6. Query Processing and Optimization

\pi_{lname, fname}(\sigma_{\text{snumber = star } \land \text{ movie = mnumber } \land \text{ title = 'Gone with the wind'}}(star \times stars \times movie))

If this is done naively, it will get the Cartesian product of the three tables (if each has 100 rows, then this results in 1,000,000 rows) then gets the names of stars that performed in a particular movie - probably something like 10 rows. Needless to say, this produces a lot of garbage rows and is very inefficient. In a real database query optimization is done.

Query Processing

Scanning, parsing and validating -> immediate form of query
Query optimizer -> execution plan
Query code generator -> code to execute the query
Runtime database processor -> result

Code can be executed directly or stored and executer later (compiled).

Translating SQL Queries into Relational Algebra

Query block: the basic unit that can be translated into algebraic operators and optimized. This is a single SELECT ... FROM ... WHERE [... GROUP BY ... HAVING] expression. Nested queries will have multiple query blocks.
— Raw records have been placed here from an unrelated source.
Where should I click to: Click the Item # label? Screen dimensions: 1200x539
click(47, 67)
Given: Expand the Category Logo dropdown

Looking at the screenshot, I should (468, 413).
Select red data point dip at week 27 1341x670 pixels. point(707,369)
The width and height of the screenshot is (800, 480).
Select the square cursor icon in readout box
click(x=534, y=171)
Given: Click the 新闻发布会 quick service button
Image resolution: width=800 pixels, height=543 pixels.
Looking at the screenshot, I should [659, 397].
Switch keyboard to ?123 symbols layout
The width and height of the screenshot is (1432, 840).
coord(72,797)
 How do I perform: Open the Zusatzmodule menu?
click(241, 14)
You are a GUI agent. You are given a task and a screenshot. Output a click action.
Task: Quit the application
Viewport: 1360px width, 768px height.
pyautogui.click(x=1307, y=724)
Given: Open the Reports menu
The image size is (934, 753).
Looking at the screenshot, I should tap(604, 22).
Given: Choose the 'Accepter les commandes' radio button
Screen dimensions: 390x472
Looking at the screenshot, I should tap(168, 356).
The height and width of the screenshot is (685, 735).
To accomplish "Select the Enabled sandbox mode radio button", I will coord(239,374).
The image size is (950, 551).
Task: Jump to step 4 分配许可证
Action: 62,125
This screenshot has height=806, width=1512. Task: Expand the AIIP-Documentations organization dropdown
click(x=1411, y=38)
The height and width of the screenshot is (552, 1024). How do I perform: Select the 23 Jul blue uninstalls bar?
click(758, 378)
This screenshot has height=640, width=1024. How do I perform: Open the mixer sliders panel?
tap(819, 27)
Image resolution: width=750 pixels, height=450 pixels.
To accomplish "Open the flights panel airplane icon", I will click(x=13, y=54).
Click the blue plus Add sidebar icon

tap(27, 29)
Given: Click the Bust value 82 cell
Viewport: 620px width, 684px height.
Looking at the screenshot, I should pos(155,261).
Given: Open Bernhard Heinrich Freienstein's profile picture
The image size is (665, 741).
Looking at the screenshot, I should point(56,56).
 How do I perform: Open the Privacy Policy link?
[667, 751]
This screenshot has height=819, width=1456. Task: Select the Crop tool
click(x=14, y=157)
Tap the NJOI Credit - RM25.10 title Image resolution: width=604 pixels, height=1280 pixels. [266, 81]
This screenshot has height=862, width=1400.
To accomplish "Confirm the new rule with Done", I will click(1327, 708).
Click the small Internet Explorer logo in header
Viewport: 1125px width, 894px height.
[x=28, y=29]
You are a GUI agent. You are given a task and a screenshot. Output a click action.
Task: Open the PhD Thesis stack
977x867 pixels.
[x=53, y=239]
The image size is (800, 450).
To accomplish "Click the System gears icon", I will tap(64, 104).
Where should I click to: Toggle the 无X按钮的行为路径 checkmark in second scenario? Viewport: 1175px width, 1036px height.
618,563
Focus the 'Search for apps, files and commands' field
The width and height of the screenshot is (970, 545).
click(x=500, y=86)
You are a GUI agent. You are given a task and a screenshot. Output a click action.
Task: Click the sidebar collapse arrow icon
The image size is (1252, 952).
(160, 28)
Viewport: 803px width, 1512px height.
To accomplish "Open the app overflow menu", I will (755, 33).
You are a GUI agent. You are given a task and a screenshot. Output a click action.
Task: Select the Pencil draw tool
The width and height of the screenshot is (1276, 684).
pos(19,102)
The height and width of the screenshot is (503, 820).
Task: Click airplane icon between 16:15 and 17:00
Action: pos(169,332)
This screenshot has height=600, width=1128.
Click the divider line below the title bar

The query SELECT name FROM employee WHERE salary > (SELECT MAX(salary) FROM employee WHERE dept = 5) can be split into:

SELECT name FROM employee WHERE salary > C
- $\pi_{name}(\sigma_{salary > c}(employee))$
SELECT MAX(salary) FROM employee WHERE dept = 5
- $\mathcal{F}_{MAX salary}(\sigma_{DNO=5}(employee))$

For the second query, an unoptimized process could be:

Retrieve all blocks from employee, filter out those with the wrong department, and sort them - unlikely to be indexed or be sorted by salary
- If there a lot of rows, sorting may need to be done using external sorting
Find the top row that has the maximum salary

Side Note: Sort-Merge

Read x rows, sort them (quicksort etc.) and write to disk
Repeat n times
Read the first x/(n+1) rows from each subfile and perform an n-way merge. Store the result in a buffer; when the buffer size reaches x, write it to disk

The process can be done recursively.

Algorithms for `WHERE`

Simple selection has only as single condition; complex selections have multiple conditions.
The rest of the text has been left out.